[DATASET]:

+===+

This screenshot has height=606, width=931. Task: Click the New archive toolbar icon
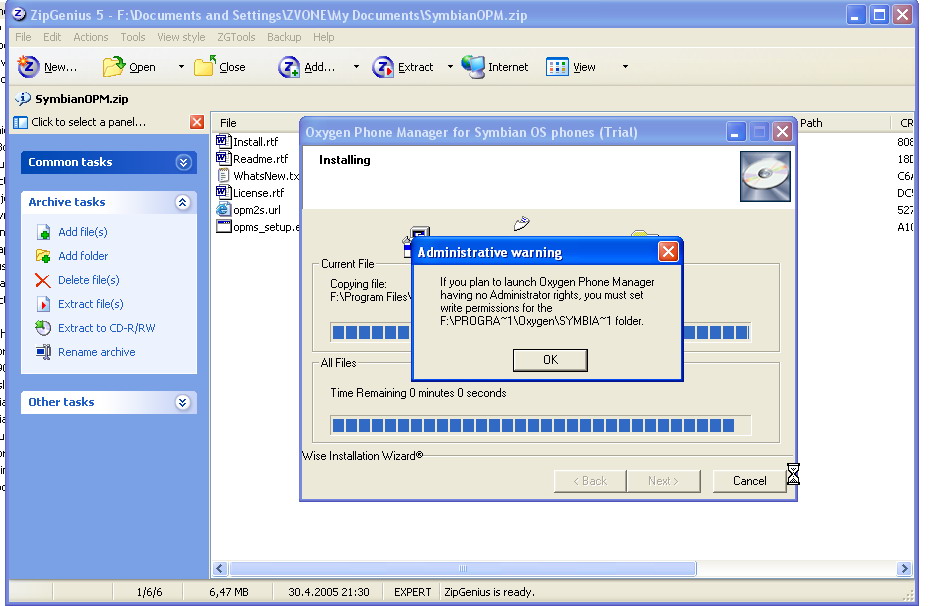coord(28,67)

+===+

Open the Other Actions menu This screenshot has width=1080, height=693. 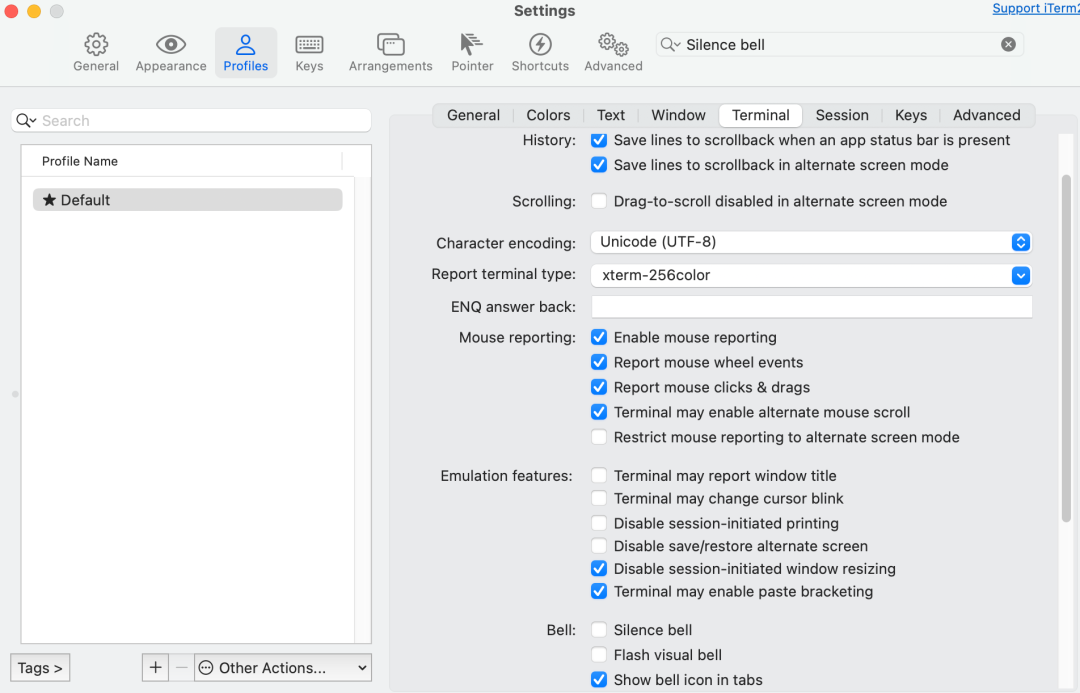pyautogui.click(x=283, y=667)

+===+

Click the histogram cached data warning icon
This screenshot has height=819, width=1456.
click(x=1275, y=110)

+===+

[EXERCISE DIRECTIONS]: Could you give the listing from the line with "This screenshot has height=606, width=931." to the line with "coord(28,67)" as a JSON list of strings, one per line, blank lines left out? Omit the pictures.

[FINAL RESULT]:
[
  "This screenshot has height=606, width=931. Task: Click the New archive toolbar icon",
  "coord(28,67)"
]